Will create a `RandomForestClassifier` that will use the predictions made on the validation set as training data to learn the mapping from validation set predictions to validation set classes.

Since we don't have a hold-out validation set, and since the random forest estimator uses bagging (meaning 37% of samples, on average, are never seen during training), we can use out of bag evaluation to get validation scores.

In [0]:
rnd_forest_blender = RandomForestClassifier(n_estimators=200, oob_score=True, random_state=42)

In [120]:
# Fit to the data
rnd_forest_blender.fit(X_val_predictions, y_val)

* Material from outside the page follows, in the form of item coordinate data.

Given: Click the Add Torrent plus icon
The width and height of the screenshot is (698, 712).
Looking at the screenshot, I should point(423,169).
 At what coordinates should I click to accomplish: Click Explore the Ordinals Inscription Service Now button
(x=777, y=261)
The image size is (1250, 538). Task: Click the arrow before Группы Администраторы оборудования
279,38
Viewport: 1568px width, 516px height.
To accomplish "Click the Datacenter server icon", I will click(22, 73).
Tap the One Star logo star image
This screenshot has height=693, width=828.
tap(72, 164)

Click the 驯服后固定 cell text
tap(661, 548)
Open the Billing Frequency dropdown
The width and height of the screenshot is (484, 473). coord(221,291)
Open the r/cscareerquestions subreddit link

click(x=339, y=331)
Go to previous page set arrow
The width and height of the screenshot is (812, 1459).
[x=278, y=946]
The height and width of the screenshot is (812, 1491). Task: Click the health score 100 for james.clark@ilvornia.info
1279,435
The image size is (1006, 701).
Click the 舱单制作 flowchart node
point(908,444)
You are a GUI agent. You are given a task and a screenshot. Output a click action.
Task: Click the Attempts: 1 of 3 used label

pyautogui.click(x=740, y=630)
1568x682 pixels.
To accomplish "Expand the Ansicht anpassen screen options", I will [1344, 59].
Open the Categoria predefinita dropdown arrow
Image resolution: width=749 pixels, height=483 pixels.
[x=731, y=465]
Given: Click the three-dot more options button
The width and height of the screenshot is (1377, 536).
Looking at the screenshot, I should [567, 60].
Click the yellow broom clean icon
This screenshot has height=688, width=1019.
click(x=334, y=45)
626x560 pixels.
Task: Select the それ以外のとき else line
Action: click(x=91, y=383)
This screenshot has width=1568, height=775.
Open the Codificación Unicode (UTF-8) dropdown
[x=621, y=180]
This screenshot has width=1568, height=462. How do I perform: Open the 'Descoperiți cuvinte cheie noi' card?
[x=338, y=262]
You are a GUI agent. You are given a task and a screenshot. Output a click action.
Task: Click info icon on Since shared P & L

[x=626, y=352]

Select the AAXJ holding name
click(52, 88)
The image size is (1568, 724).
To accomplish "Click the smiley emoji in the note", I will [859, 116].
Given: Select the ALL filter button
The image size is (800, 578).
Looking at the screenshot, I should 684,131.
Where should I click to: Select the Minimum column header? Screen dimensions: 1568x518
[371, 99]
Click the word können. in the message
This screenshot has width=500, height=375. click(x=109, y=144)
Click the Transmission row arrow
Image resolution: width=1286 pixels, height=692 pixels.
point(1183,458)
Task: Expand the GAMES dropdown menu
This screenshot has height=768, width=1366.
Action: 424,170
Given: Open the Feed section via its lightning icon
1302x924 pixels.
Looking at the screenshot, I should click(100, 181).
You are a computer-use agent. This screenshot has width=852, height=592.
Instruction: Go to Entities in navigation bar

RandomForestClassifier(bootstrap=True, ccp_alpha=0.0, class_weight=None,
                       criterion='gini', max_depth=None, max_features='auto',
                       max_leaf_nodes=None, max_samples=None,
                       min_impurity_decrease=0.0, min_impurity_split=None,
                       min_samples_leaf=1, min_samples_split=2,
                       min_weight_fraction_leaf=0.0, n_estimators=200,
                       n_jobs=None, oob_score=True, random_state=42, verbose=0,
                       warm_start=False)

In [121]:
# What is the validation set score?
rnd_forest_blender.oob_score_

0.97

## Part 4 - Evaluating Meta Model 

To evaluate the stacked model, will have to create predictions for samples on the test set using the ensemble's predictors.

These predictions will then be fed to the trained meta model. 

In [0]:
# Creating array for test set predictions
X_test_predictions = np.empty((NUM_TEST, NUM_ESTIMATORS), dtype=np.float32)

In [0]:
# Storing predictions
for index, estimator in enumerate(estimators):
  X_test_predictions[:, index] = estimator.predict(X_test)

In [0]:
# Use these as features for the blender 
y_pred = rnd_forest_blender.predict(X_test_predictions)

In [127]:
accuracy_score(y_test, y_pred)

0.9656

- Even on the validation set, the random forest blender metamodel did not do as well as the hard and soft voting classifiers.
- This trend was also observed in the test set results.
- Which goes to show that stacking may not always improve results.
- Sometimes, a simple hard voting classifier may be the best solution for aggregating the results of an ensemble classifier.